Si prosegue con “l’Alchimista”, qui i ritmi sono sostenuti fin dall’inizio per poi rilassarsi con il passare dei minuti, la voce è sempre ruvida e maligna, a tratti diventa narrata, aumentando il pathos del brano, il batterista in questo brano sputa letteralmente sangue tanta è elevata la performance. Mi piace anche come i synth si inseriscono sul finale per aumentarne lo spunto. Ora possiamo passare alla quarta traccia denominata “Il colore venuto dallo spazio”. Batteria e chitarra sugli scudi con andamento altalenante, che poi fisiologicamente tende a tornare ad un black metal non furioso ma abbastanza deciso, un brano che che se non fosse per la voce di Simon che ogni tanto modifica l’andamento del tutto, risvegliando l’ascoltatore, potrebbe essere classificato come una melma untuosa che sfocia nel rumore di fondo. Scusate Fiume Nero non mi è proprio piaciuto questo pezzo…Continuiamo con rinnovata energia al quinto pezzo di questa trasposizione musicale delle novelle del celeberrimo scrittore americano H.P.
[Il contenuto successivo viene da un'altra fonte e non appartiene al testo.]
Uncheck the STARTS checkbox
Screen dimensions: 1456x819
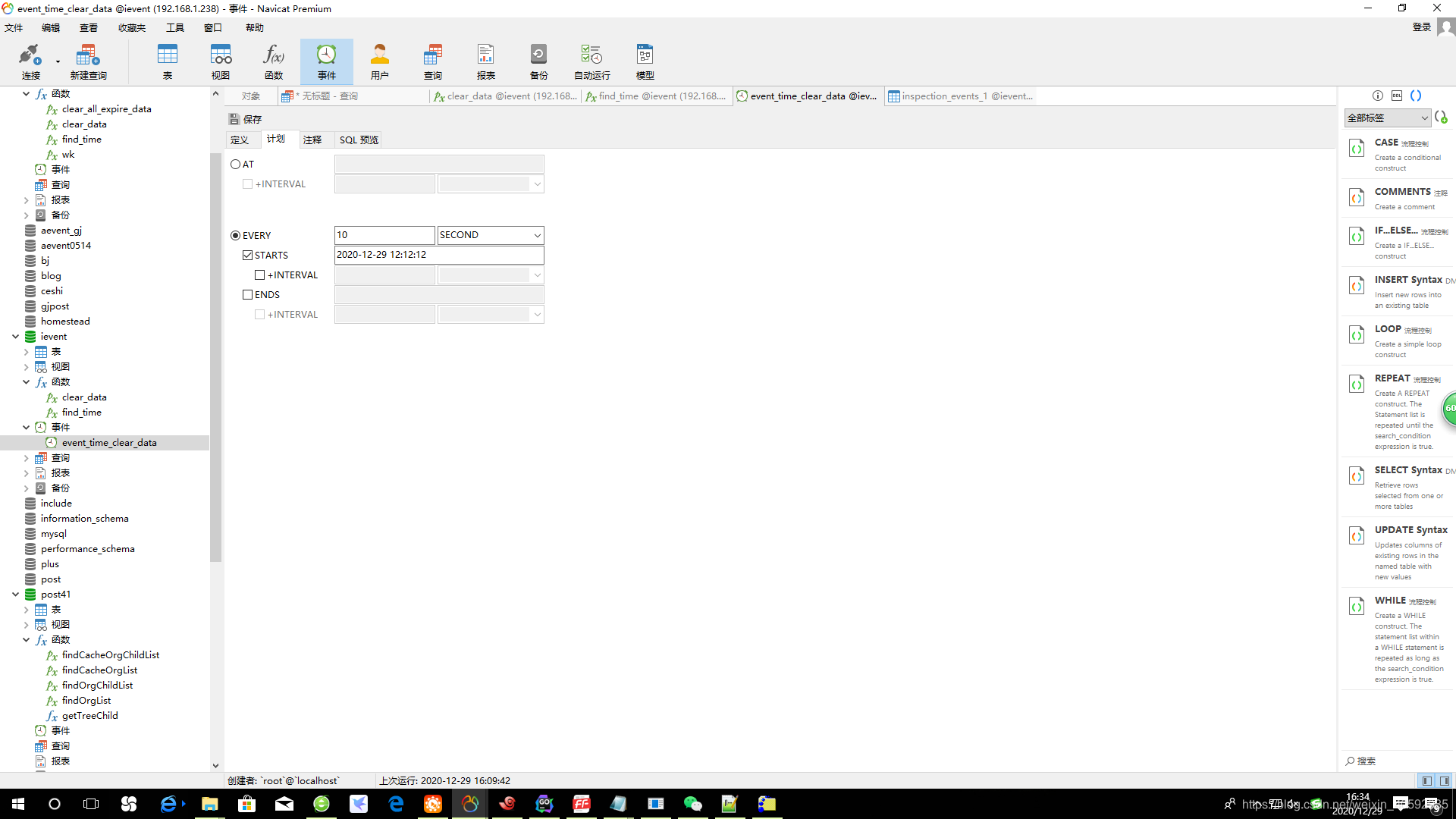tap(248, 256)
Lovecraft con “Memento Mori”, e già si cambia registro. Ritmi subito altissimi, la chitarra e la voce sono ruggenti, anche la batteria è furibonda, un buon pezzo di malsano black metal, buone le architetture sonore. Un brano che incita ad essere ascoltato perché risulta all’ascolto essere molto coinvolgente, tra cavalcate di batteria e chitarra…Con “La musica di Erich Zann” giungiamo a metà del simpatico dischetto, le sonorità sono nuovamente subito rabbiose si sente il cambio di tonalità della chitarra.
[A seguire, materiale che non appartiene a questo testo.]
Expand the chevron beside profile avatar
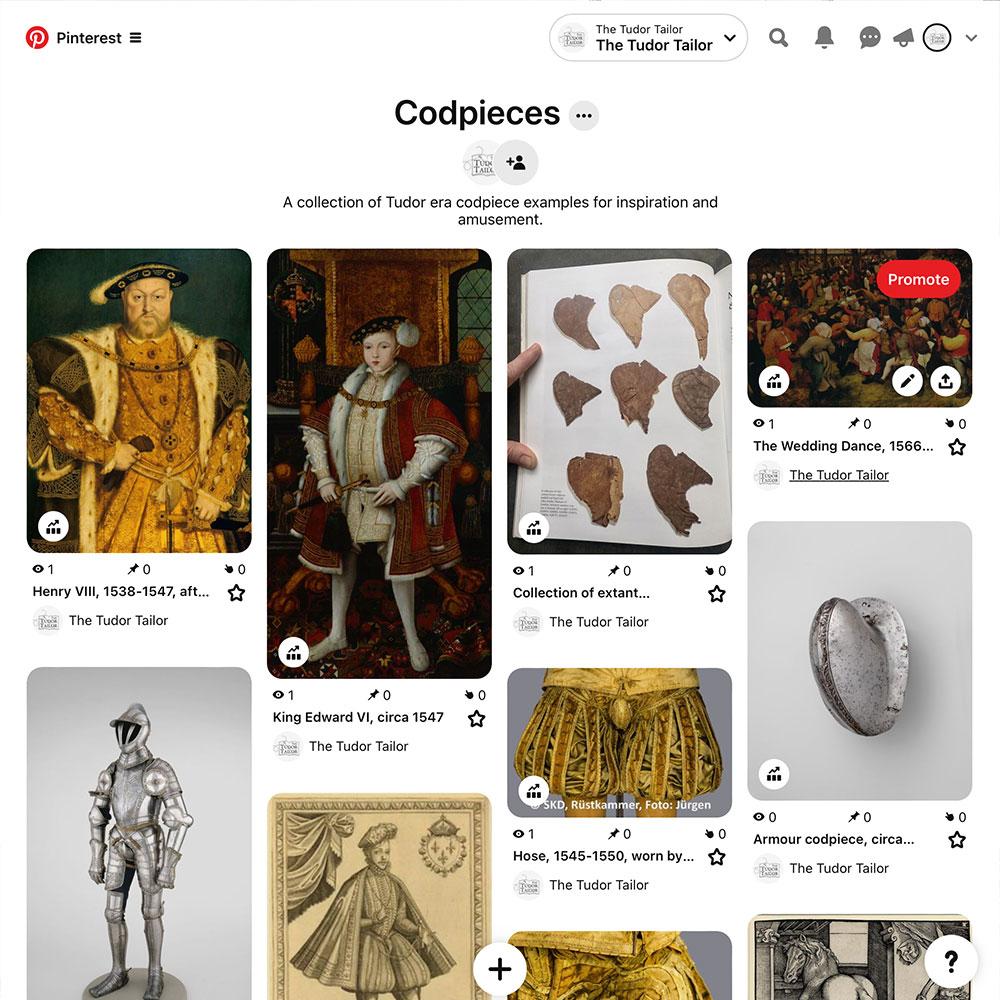Screen dimensions: 1000x1000 [971, 38]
Un brano nuovamente interessante, che prende. Il ritornello è quasi melodico, le tastiere i synth si inseriscono bene nel contesto dando profondità al suono, questo ci piace… “Abel Foster”, canzone che si apre nuovamente in modo sfolgorante, batteria a mitraglietta, voce graffiante e chitarra affilata, nonostante il brano sia un concentrato di furia e astio lo trovo un monolite nero senza anima, fino al minuto tre e venti, quando le sonorità cambiano in modo drastico e diventano meno graffianti ed un po’ più profonde senza però modificare il mio giudizio: se le due precedenti mi sono piaciute molto questa può andare tranquillamente nel dimenticatoio. Passiamo ora all’ottava traccia dal titolo “La città senza nome”. Chitarra in primo piano ed ecco la batteria, tamburellante, la voce sempre cattivissima, sound decisamente claustrofobico. L’ascoltatore viene praticamente assalito da un mix di disperazione e rancore, un brano corto, tutto settato per fare male, ed il risultato è più che ottimo.
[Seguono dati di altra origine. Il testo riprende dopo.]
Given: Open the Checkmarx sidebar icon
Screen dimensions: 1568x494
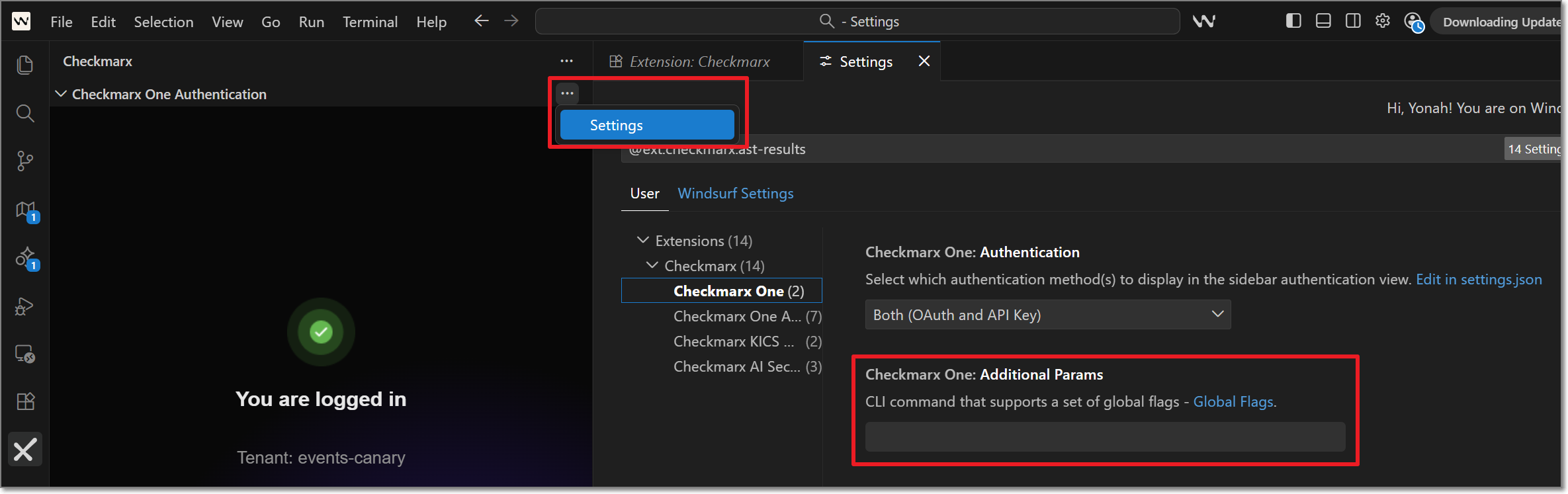Looking at the screenshot, I should 25,450.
Mi piace come esce dalle casse dello stereo e sul finale qualche vocalizzo di Simon impreziosisce ancora di più questo capitolo dell’opera che continua con “L’Estraneo”, brano lungo, oltre i sei minuti contraddistinto da passaggi tipicamente black metal decisamente rabbiosi ed altri un pelo più rilassati. Quello che salta all’orecchio è sempre il dualismo chitarra e batteria, che si muovono all’unisono creando un “fiume nero” di malignità, che appaga l’ascoltatore ed invita all’ascolto. Sui quattro minuti e cinquanta uno spiraglio di rilassatezza immediatamente tarpato da una nuova onda di odio, e sul finire un bel riff di chitarra che rimane in testa. Ed ora “I sogni nella casa stregata”, decimo pezzo di questo lunghissimo album, batteria più bassa e profonda, e chitarra meno tagliente, i ritmi sono comunque alti, la voce è moderatamente effettata quasi un’eco, unendo tutte queste cose il risultato è più che buono, cinque minuti e quarantacinque di puro odio in musica, un brano che va interiorizzato perché inizialmente può sembrare scontato ma poi riascoltandolo in maniera più particolare si può apprezzare il grande lavoro del gruppo bresciano.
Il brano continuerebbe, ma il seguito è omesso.